---------- SOURCE INFORMATION

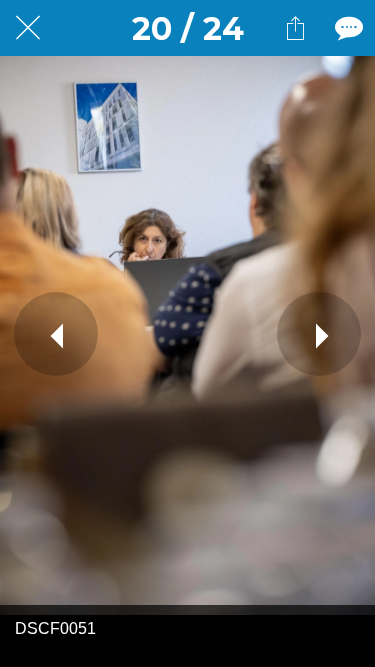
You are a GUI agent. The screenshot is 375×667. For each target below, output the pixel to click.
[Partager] (295, 28)
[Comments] (347, 28)
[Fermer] (28, 28)
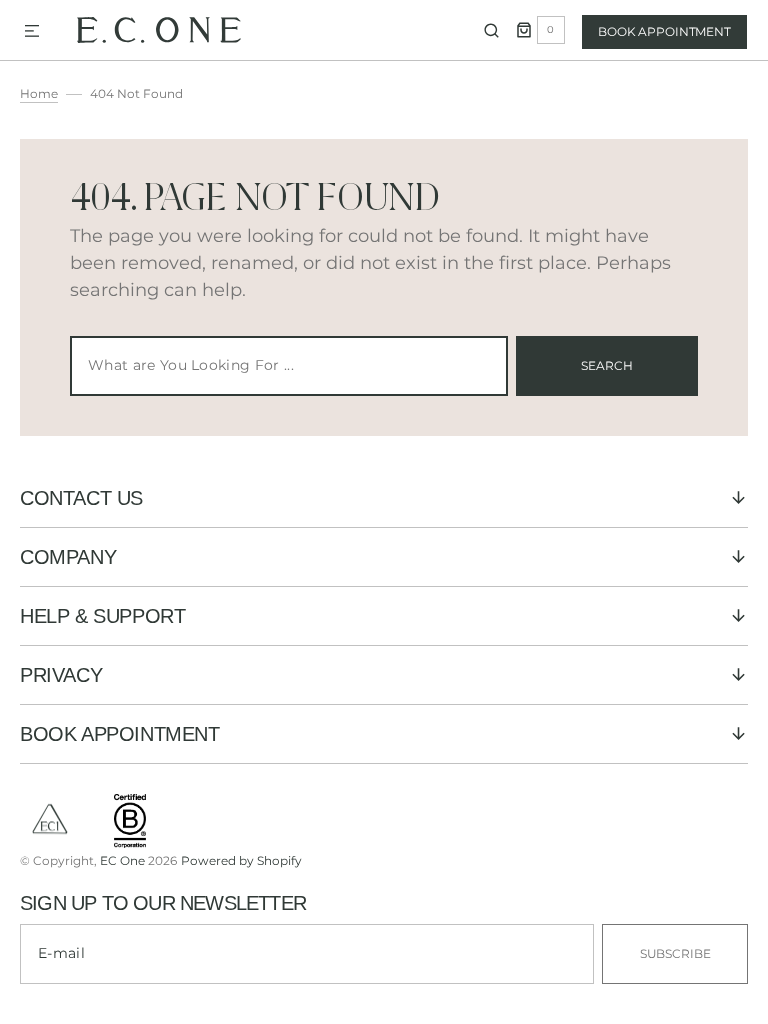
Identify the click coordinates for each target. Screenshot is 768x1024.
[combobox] (289, 366)
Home (39, 93)
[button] (32, 32)
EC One (122, 860)
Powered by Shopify (241, 860)
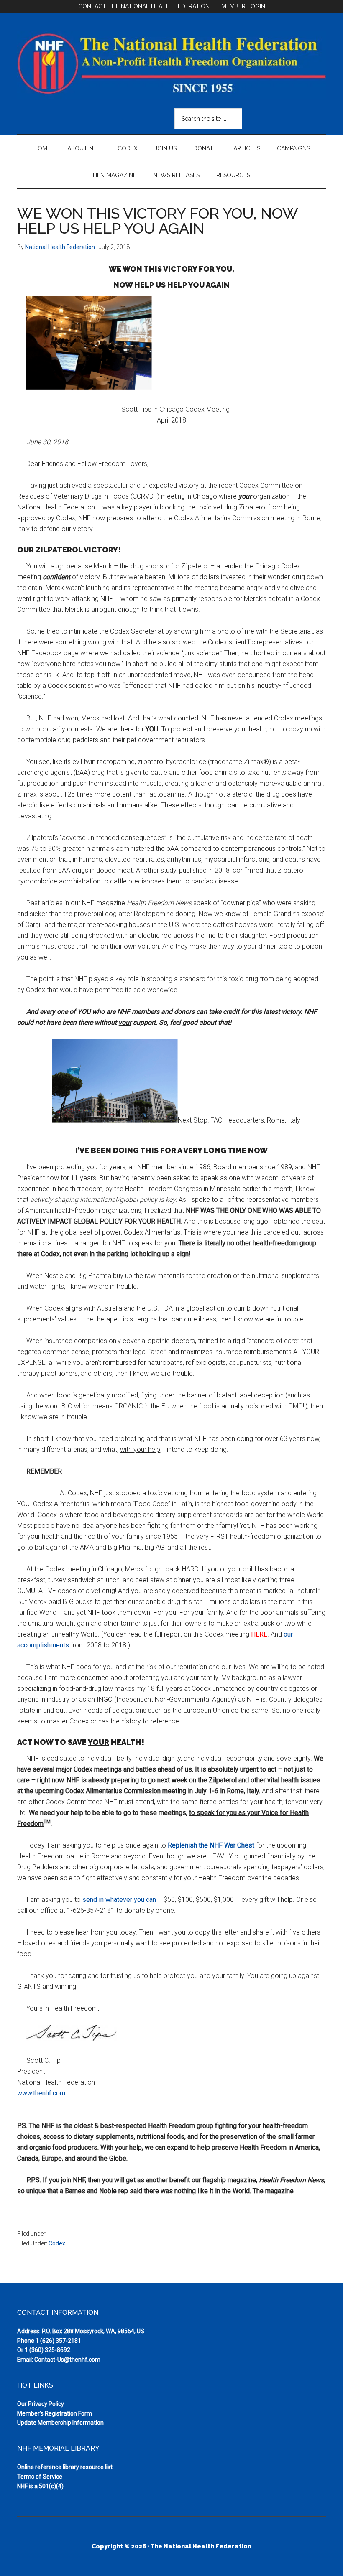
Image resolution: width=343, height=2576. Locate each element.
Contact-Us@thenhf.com (67, 2359)
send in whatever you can (119, 1900)
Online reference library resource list (65, 2467)
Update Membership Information (60, 2422)
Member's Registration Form (54, 2413)
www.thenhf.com (41, 2093)
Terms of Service (39, 2476)
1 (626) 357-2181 (58, 2340)
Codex (57, 2243)
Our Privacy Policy (40, 2403)
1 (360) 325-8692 (47, 2350)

--------------------

EXERCISE INSTRUCTIONS | Beginning with the line above that contains "[button] (32, 32)" and ending with the line that contains "Terms of Service (39, 2476)", quote each line exactly, keeping out the pictures.

OUTPUT FOR THIS EXERCISE |
[button] (32, 32)
EC One (122, 860)
Powered by Shopify (241, 860)
Image resolution: width=343, height=2576. Locate each element.
Contact-Us@thenhf.com (67, 2359)
send in whatever you can (119, 1900)
Online reference library resource list (65, 2467)
Update Membership Information (60, 2422)
Member's Registration Form (54, 2413)
www.thenhf.com (41, 2093)
Terms of Service (39, 2476)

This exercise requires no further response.